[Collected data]
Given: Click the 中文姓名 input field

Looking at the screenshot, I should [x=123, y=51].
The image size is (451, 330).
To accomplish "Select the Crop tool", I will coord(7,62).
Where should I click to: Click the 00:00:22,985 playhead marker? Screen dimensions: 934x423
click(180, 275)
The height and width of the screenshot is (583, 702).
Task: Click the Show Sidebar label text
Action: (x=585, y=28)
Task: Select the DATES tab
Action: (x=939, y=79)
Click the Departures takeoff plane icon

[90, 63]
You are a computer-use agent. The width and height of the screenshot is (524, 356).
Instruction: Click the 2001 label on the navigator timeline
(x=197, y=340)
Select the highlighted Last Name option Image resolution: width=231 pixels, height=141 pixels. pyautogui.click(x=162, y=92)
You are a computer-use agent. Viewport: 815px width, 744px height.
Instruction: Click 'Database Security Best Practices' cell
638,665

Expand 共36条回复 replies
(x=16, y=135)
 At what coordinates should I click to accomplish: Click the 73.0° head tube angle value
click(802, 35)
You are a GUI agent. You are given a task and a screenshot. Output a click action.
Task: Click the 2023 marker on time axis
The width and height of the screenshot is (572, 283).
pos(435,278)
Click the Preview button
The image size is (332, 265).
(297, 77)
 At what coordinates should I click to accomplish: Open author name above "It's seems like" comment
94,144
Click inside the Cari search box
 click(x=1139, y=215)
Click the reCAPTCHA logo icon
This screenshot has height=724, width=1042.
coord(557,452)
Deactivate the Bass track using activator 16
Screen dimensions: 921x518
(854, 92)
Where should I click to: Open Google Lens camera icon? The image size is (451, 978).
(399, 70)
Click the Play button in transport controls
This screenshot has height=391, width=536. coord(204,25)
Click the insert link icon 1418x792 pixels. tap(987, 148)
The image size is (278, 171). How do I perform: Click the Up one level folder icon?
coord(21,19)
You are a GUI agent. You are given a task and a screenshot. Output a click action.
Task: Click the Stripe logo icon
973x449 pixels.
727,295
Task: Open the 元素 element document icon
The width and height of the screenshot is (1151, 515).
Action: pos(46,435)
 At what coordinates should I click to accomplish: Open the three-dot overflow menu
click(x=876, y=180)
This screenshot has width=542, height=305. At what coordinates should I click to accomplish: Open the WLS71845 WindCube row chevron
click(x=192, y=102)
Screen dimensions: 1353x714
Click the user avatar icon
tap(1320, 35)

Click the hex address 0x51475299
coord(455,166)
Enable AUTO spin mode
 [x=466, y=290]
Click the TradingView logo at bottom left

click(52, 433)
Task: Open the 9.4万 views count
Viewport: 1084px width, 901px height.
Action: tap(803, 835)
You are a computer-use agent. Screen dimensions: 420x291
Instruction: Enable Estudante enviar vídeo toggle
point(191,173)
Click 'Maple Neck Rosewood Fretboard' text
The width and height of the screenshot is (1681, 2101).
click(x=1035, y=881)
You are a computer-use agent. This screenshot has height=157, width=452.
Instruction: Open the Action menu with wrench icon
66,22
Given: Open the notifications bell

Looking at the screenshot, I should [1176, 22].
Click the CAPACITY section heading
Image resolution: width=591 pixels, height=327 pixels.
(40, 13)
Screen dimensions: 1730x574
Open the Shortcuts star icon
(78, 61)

> What you need to do
I'd like the lines above from the one with "Instruction: Click the" up to and including the one with "Click the reCAPTCHA logo icon" copied exactly, with no other lines.

> Answer box
Instruction: Click the 2001 label on the navigator timeline
(x=197, y=340)
Select the highlighted Last Name option Image resolution: width=231 pixels, height=141 pixels. pyautogui.click(x=162, y=92)
You are a computer-use agent. Viewport: 815px width, 744px height.
Instruction: Click 'Database Security Best Practices' cell
638,665

Expand 共36条回复 replies
(x=16, y=135)
 At what coordinates should I click to accomplish: Click the 73.0° head tube angle value
click(802, 35)
You are a GUI agent. You are given a task and a screenshot. Output a click action.
Task: Click the 2023 marker on time axis
The width and height of the screenshot is (572, 283).
pos(435,278)
Click the Preview button
The image size is (332, 265).
(297, 77)
 At what coordinates should I click to accomplish: Open author name above "It's seems like" comment
94,144
Click inside the Cari search box
 click(x=1139, y=215)
Click the reCAPTCHA logo icon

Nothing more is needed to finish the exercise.